「たった一人で20年分」解き続ける
管理人の狂気(褒め言葉)に救われる話
この検索エンジンを作っていて、そして自分自身も受験生時代にお世話になって、常々思うことがあります。
世の中には「良い意味で頭のおかしい人」がいるな、と。
想像してみてください。東大、京大、東工大、阪大……。主要な難関大の入試数学を、1990年代から最新年度まで、たった一人ですべて解き、解説を書き、HTMLで綺麗に整形して公開し続けているサイトの管理人を。
これ、仕事じゃないんですよ。いや、多少のアフィリエイト収入はあるかもしれませんが、時給換算したら最低賃金を余裕で割るような作業量です。それを「趣味」の一言で片付けて、淡々と更新し続ける。
この検索エンジンは、そんな「個人の執念(あるいは狂気)」によって作られたまとめサイトを、最優先で表示するように調整しています。
なぜ「大手」より「個人」なのか?
「でも、情報の信頼性は大手予備校の方が上じゃない?」
そう思うかもしれません。確かに、誤植の少なさや解答の「正しさ」で言えば、校正チームがいる予備校が最強です。
しかし、学習効果という点では、私は個人のまとめサイトに軍配を上げます。
最大の理由は「思考の一貫性(スタイル)」です。
予備校の解答は「担当者ガチャ」である
予備校の解答速報は、年度によって、あるいは大問によって担当する講師が違います。
去年は「ベクトル推し」の先生が書いていたのに、今年は「幾何推し」の先生が書いている、なんてことがザラにあります。
これだと、過去問を10年分縦に解いていったときに、「解法の方針」がブレてしまうんです。
「あれ、このパターンのときはベクトルで行くんじゃなかったの?」と混乱する原因になります。
個人のサイトは「一人の師匠」である
一方で、個人のまとめサイトは、基本的に「管理人一人」が解いています。
これが何を意味するか。
20年前の問題だろうが昨日の問題だろうが、「その人が得意とする勝ちパターン」が一貫しているのです。
「この管理人は、空間図形が出たら絶対に座標設定をして計算でねじ伏せるタイプだな」
「このサイトの人は、整数問題でmod(合同式)を多用するクセがあるな」
読み続けていると、そういう「管理人の癖」が見えてきます。
それはつまり、「一人の達人の思考プロセス」を丸ごとインストールできるということです。

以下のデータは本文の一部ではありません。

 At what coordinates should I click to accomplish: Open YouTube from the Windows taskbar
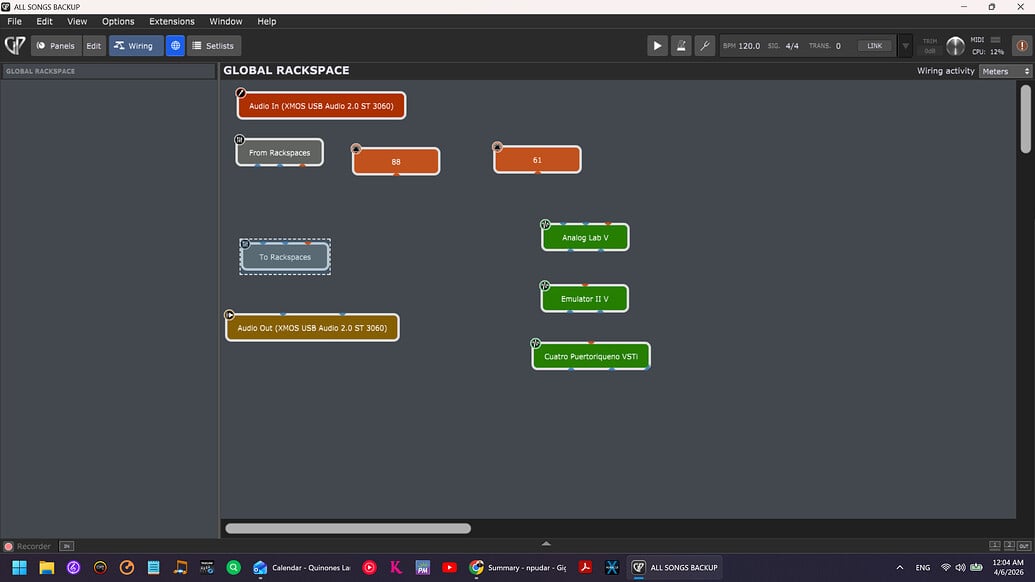(449, 567)
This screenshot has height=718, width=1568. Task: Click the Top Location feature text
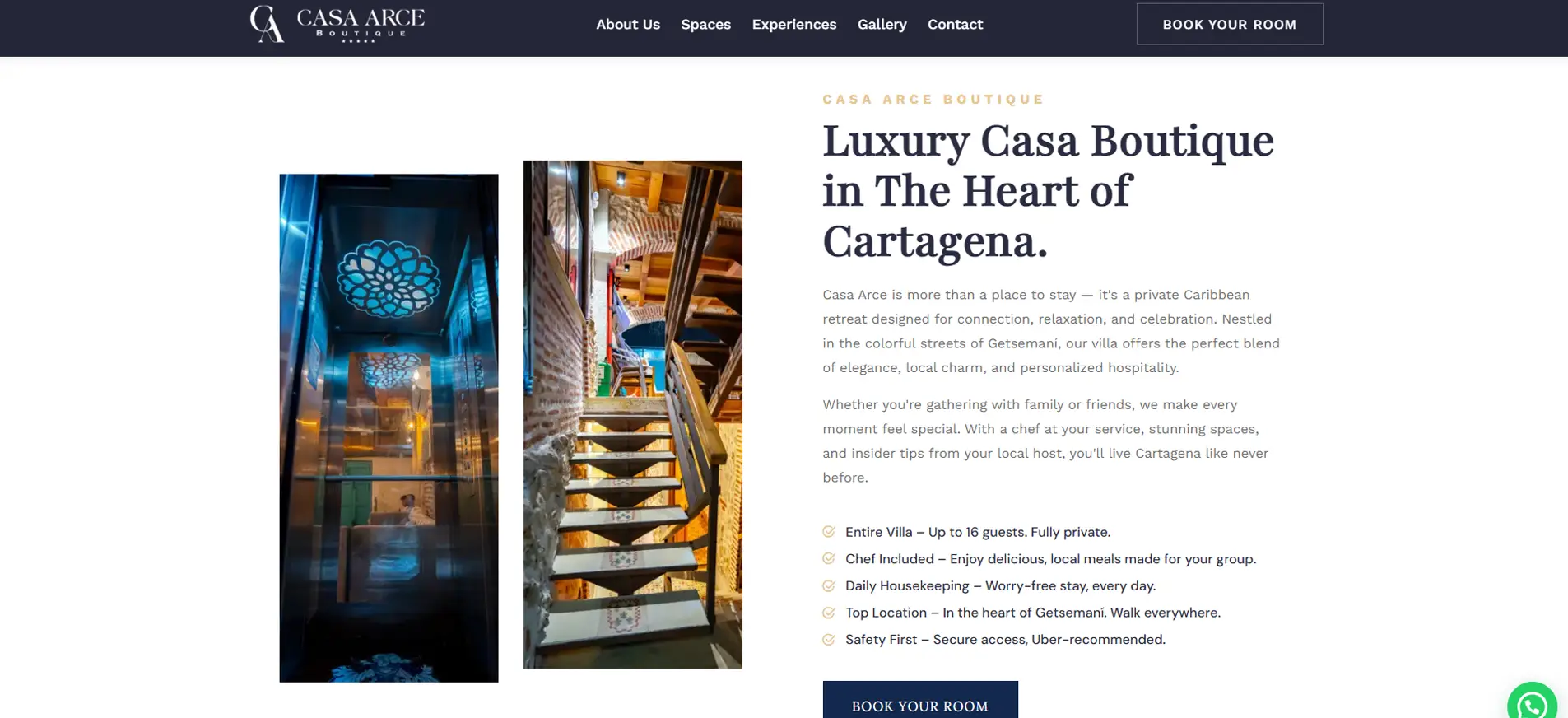pos(1033,613)
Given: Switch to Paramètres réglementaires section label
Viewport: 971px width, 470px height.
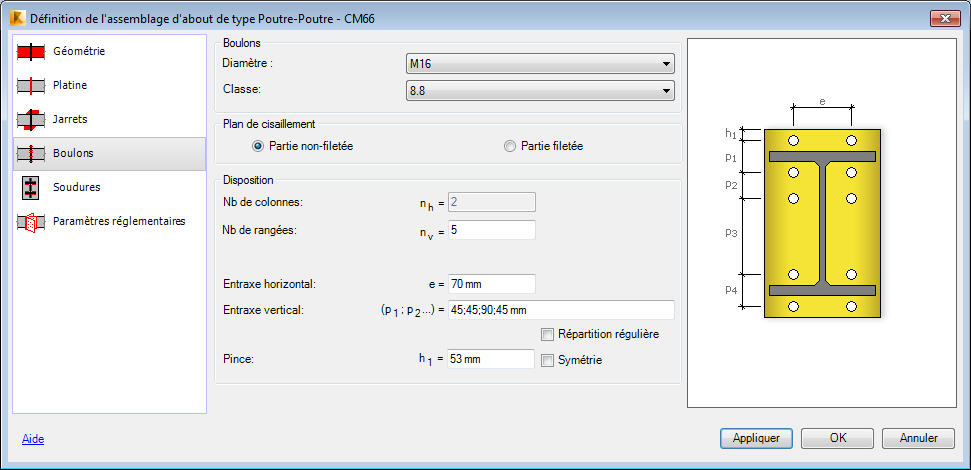Looking at the screenshot, I should 119,221.
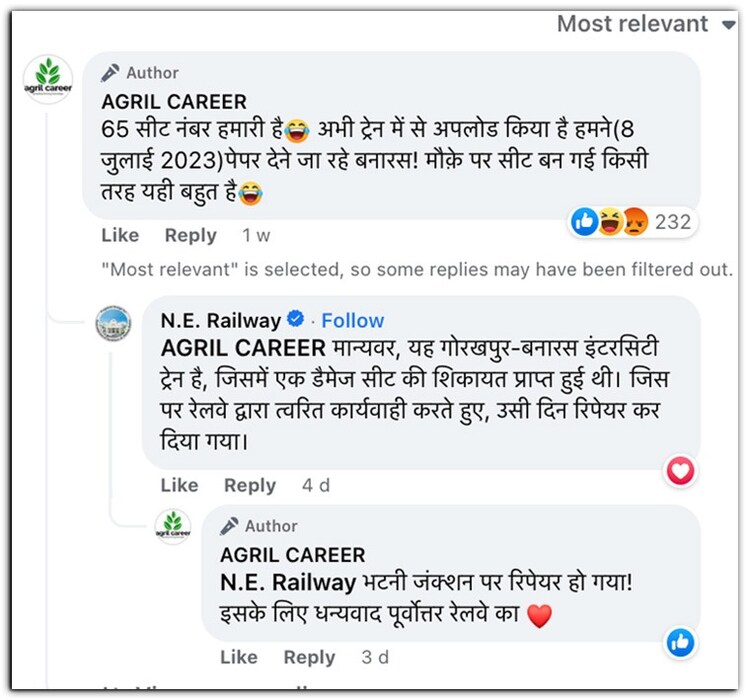750x700 pixels.
Task: Click the blue verified badge beside N.E. Railway
Action: pyautogui.click(x=296, y=320)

コロコロ変わる担当者の解答をつまみ食いするより、一人の信頼できる「Web上の師匠」を見つけて、その人の解法を徹底的に真似る。これが、独学で数学を伸ばす最短ルートだと私は確信しています。
「行間」を埋めてくれる優しさ
もう一つ、個人サイトの大きな魅力は「行間」の優しさです。
プロの数学者が書く解答は、あまりにも流麗すぎて、「え、なんでこの式変形したん?」「そこ、自明か?」と置いてけぼりを食らうことがあります。(数学書あるあるですね)
ですが、個人のまとめサイトを運営している方の多くは、元々は数学に苦労した経験があったり、あるいは現役の塾講師だったりします。
だからこそ、受験生が詰まりそうなポイントで、
- 「※ここは相加相乗平均を使うための布石です」
- 「※この発想は試験場では厳しいので、別解のほうが現実的です」
といった、血の通った注釈を入れてくれています。
この「注釈」こそが、サイトの価値そのものと言っても過言ではありません。
自分に合う「推しサイト」を見つけよう
当検索エンジンでは、そういった「良質な狂気」を持つサイトがたくさんヒットします。
いくつか開いてみて、デザインの好みや解説の相性を比べてみてください。
「あ、この人の解説、なんかスッと入ってくるな」
そう思えるサイトに出会えたら、もうこっちのものです。そのサイトをブックマークして、スマホのホーム画面に置いて、受験が終わるまで心中するつもりで使い倒してください。
それが、合格への一番の近道になるはずです。